* Begin *
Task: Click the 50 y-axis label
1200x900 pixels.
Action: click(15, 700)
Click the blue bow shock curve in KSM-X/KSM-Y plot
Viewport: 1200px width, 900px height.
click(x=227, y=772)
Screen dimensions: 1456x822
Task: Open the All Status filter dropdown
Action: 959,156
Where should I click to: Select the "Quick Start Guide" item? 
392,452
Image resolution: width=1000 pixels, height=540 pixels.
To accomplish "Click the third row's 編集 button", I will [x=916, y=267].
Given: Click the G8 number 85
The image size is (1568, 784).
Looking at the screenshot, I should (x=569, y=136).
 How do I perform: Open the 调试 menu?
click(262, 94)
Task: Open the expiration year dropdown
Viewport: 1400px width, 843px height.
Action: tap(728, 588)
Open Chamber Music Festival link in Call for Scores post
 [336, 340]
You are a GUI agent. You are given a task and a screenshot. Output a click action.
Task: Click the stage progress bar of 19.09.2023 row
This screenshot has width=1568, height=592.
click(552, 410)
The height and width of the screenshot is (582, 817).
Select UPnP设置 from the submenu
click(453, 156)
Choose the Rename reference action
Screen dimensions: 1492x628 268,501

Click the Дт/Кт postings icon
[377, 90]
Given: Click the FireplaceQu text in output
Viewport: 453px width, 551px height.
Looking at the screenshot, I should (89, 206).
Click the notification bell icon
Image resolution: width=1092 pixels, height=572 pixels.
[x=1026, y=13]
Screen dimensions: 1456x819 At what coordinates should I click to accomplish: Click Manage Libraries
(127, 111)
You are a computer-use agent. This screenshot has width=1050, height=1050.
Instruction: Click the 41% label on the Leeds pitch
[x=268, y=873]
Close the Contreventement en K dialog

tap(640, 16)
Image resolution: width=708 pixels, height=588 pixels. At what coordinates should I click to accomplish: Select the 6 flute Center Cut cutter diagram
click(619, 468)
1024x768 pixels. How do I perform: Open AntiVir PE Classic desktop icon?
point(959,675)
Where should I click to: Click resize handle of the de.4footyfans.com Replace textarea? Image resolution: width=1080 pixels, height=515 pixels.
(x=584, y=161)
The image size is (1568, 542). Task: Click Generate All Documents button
* End *
EXERCISE PROMPT
Count the lines in the data above that contain the word "Where". Reply with the number alone.

RESULT FOR THIS TASK
2